To prevent leaking secrets, the setupGit task will also run git secrets to configure a default set of patterns. If you haven't already installed git-secrets then you should do so, and run setupGit again.

Reviewing

All PRs need a reviewer's +1.

Delivering PRs

  • If your change is a single commit, or multiple commits that you don't think are worth keeping in the history, please squash-and-merge.

  • If your change is multiple commits and you do think they're worth keeping in the history, please perform a plain merge.

  • If you have a separate commit with a failing test because you've TDD'd the solution into existence, please squash the failing test into a commit where it passes (there should be no intentional commits that fail test, since this makes bisecting impossible).

  • Note that rebase-and-merge is disabled on the fallout GH repo; the rationale is that there's no option to put in a sensible commit message, and the commits can't easily be traced back to the PR issue (see below).

Using IntelliJ IDEA

This is based on IDEA version 2019.3.

Code Style

The ./gradlew spotlessCheck task uses the eclipse formatting settings in eclipse-format.prefs to enforce a consistent format (we use the eclipse formatter because there's no support for running the IDEA formatter in CI).

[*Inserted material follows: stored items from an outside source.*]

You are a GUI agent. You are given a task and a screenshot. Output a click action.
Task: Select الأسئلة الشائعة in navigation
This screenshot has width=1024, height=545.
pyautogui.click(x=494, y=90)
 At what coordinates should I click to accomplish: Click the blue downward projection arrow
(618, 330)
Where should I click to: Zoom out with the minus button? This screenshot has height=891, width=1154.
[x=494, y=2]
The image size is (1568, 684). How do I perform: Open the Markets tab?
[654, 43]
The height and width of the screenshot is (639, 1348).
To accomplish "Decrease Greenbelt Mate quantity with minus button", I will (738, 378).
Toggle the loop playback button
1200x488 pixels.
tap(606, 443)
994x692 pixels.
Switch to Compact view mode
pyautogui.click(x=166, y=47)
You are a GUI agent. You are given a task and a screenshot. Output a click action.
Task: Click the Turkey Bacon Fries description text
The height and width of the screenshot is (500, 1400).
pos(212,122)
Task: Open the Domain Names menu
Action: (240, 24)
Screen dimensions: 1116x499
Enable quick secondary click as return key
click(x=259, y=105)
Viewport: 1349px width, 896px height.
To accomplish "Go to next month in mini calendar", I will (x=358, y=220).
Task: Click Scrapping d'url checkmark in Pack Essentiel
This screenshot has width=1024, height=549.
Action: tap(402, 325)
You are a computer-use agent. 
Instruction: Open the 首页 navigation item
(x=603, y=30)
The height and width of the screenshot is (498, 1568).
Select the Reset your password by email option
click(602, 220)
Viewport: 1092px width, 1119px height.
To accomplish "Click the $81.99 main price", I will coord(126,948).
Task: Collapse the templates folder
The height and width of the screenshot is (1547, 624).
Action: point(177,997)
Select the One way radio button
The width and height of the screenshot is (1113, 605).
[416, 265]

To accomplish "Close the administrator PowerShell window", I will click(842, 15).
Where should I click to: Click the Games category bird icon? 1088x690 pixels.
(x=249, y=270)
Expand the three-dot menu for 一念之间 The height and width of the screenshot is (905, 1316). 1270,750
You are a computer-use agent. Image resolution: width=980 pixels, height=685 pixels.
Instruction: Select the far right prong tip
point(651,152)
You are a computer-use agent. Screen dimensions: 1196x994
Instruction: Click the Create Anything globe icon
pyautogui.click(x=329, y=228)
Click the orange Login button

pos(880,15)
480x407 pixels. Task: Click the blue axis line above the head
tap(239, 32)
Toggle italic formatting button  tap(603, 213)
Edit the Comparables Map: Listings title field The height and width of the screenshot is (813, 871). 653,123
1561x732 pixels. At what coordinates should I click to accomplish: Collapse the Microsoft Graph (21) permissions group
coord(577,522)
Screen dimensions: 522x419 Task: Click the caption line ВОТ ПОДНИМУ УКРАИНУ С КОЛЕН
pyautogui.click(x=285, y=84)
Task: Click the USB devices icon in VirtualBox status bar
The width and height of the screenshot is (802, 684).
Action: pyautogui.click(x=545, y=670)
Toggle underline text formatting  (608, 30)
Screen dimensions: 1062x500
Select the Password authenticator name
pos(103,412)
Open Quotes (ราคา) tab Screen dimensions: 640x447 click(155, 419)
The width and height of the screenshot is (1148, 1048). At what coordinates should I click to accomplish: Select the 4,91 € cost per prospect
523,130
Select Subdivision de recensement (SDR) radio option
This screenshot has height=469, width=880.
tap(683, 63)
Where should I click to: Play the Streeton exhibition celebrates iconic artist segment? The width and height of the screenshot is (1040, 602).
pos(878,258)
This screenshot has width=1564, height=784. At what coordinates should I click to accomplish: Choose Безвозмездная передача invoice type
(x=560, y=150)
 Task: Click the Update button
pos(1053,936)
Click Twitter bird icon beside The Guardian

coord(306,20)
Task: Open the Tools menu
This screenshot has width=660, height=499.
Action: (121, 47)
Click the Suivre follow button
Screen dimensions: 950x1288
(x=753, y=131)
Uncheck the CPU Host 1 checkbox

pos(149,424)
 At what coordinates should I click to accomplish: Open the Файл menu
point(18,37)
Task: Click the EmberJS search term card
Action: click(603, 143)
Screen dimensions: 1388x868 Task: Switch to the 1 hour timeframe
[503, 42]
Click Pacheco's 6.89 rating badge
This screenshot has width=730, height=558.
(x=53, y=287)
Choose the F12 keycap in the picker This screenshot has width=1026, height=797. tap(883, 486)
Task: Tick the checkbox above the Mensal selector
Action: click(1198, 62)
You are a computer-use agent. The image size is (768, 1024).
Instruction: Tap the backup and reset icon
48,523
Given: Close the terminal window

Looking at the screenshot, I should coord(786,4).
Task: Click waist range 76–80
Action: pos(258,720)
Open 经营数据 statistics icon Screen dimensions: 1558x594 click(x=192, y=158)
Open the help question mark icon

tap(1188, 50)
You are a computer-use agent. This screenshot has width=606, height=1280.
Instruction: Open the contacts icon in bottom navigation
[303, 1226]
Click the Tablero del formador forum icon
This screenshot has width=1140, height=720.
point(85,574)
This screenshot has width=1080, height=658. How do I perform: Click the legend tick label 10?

Settings for IntelliJ that closely match this are in .editorconfig, to provider formatting while-you-type. In Settings > Editor > Code Style make sure Enable EditorConfig support is checked. These settings only closely match, though: continuation indentation behaviour differs.

To ensure ./gradlew spotlessCheck passes without having to run ./gradlew spotlessApply, you can use the following plugins and settings to make IntelliJ correctly format your code when you save a file:

  • Install the Eclipse Code Formatter plugin

  • Install the Save Actions plugin

  • Restart the IDE

  • Open Settings, navigate to Other Settings > Eclipse Code Formatter, and apply the following settings:

    idea eclipse code formatter settings

    ...i.e.:

    • Use the Eclipse Code Formatter is on;
    • Enable Java is on
    • The eclipse-format.prefs in your checked-out fallout repo is selected as the Eclipse Java Formatter config file.
  • Navigate to Other Settings > Save Actions, and apply the following settings:

    idea save actions settings

    ...i.e.:

    • Activate save actions on save is on;
    • Reformat only changed code is on.

Importing as a project or module

  • Import build.gradle as a gradle project or module. You can safely ignore any messages about Duplicate content roots detected.

  • Open Project Structure..., and make sure a Java 17 Project JDK is set.

  • Open Settings, navigate to Build, Execution, Deployment > Compiler > Annotation Processors, and make sure the Enable annotation processing checkbox is checked:

    idea annotation processing settings

  • Then. navigate to Build, Execution, Deployment > Build Tools > Gradle and make sure that the settings are as follows:

    gradle settings

    ...i.e.:

    • Generate *.iml files for modules imported from Gradle is off;
    • Build and run using and Run tests using are both set to Gradle;
    • Use Gradle from is set to 'gradle-wrapper.properties' file;
    • and Gradle JVM is Use Project JDK.
  • In the toolbar drop-down at the top of the main window, select Edit Configurations..., go to Templates > Gradle, and set the Environment Variables as follows (click [=] button):

    • JAVA_HOME: the installation of the Java 17 JDK
    • JAVA8_HOME: the installation of the Java 8 JDK

    In order to run the full suite of unit tests, these must also be set:

    • UNIT_TEST_GOOGLE_SERVICE_ACCOUNT_JSON_FILE: (path to your Google Cloud service account json key file)
  • To run the fallout server, open the Gradle panel, navigate to fallout > Tasks > application and double-click runServer.

Known issues

Until KTIJ-19483 is fixed, IDEA will show incorrect syntax errors in the build-logic code. A (not very satisfactory) workaround is to edit each build-logic sub-project in its own IDEA project.